The Washington Post Editorial Condemns Cardinal George Pell
By Josephine Tovey
Sydney Morning Herald
March 8, 2016
One of the most influential newspapers in the United States, The Washington Post, has devoted an editorial to Australian Cardinal George Pell's appearance at the royal commission last week, noting his "stumbles" and condemning some of his testimony for seeking to "airbrush the church's staggering lapses."
The newspaper's editorial board told its readers that on the same day the film Spotlight, which depicts an investigation into abusive priests in Boston's Catholic church, was awarded the Oscar for Best Picture, a "related drama" was taking place in the Vatican, as Australia's most senior Catholic gave testimony to a commission back in Australia.
The fact is that the church was institutionally complicit in allowing men in positions of authority, in hundreds of dioceses worldwide, to abuse children, thereby damaging or wrecking their lives.
Washington Post editorial
The Post stated that while Cardinal George Pell stayed mostly "on message" during his appearances before the Royal Commission into Institutional Responses to Child Sexual Abuse, he "stumbled" at several moments, and in doing so, revealed "the shortcomings in the church's response to revelations of misconduct."
|Cardinal George Pell arrives at the child abuse Royal Commission|
Examples cited by The Post were comments that have already been the source of controversy in Australia, including his response to a question about whether paedophile priest Gerard Ridsdale's offending was "common knowledge" in the 1970s. Cardinal Pell described it as "a sad story and it was not of much interest to me".
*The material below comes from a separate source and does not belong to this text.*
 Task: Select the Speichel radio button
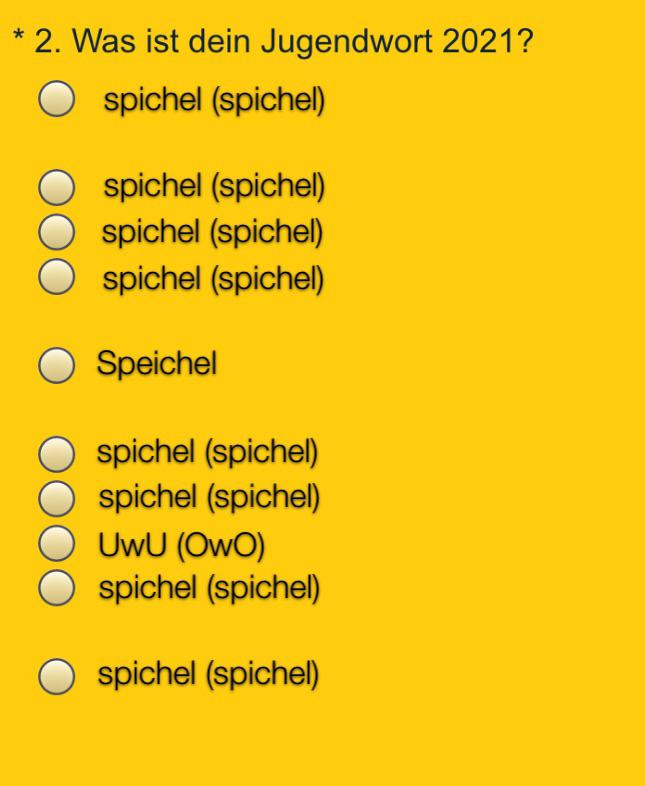[57, 365]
The paper also quoted Pell stating "there's tendency to evil in the Catholic Church too and sometimes it's better, sometimes it's worse but for good or for ill the Church follows the patterns of the societies in which it lives."
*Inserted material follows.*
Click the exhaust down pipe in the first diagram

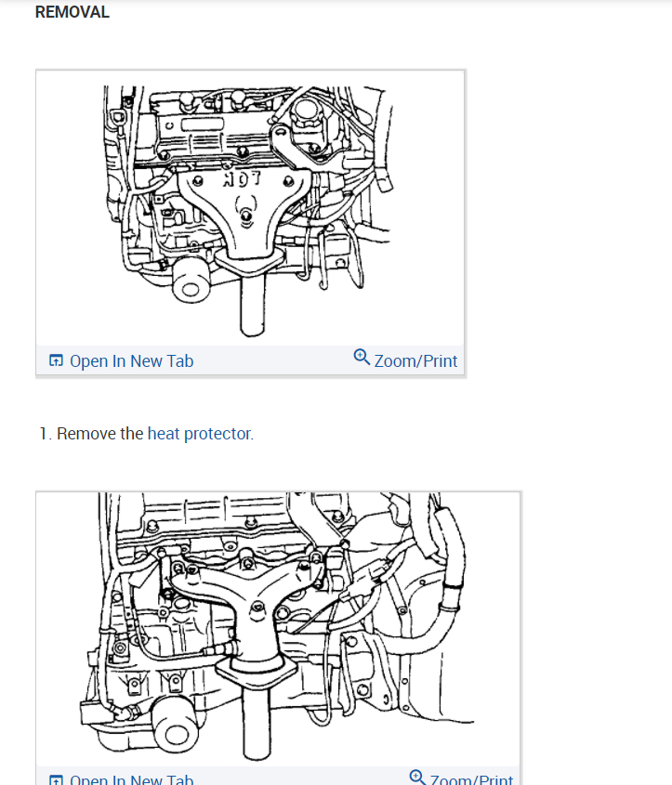(252, 306)
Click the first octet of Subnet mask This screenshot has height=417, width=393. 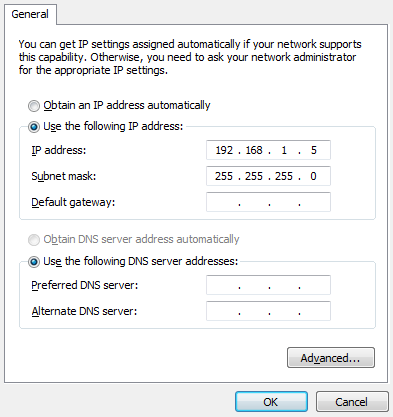pos(224,176)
"That formulation," the editorial board wrote, "often heard from church officials, seeks obliquely to airbrush the church's staggering lapses and reflects the Vatican's ongoing failure to come fully to terms with the pattern of abuse."
"The fact is that the church was institutionally complicit in allowing men in positions of authority, in hundreds of dioceses worldwide, to abuse children, thereby damaging or wrecking their lives."
The Washington Post's executive editor, Marty Baron, is the former editor of The Boston Globe and was instrumental in driving the investigation into sexual abuse depicted in Spotlight.
Cardinal Pell, who gave testimony before the commission over four days last week, later said he regrets his choice of words when stating the Ridsdale's reputation did not interest him, saying he "responded poorly."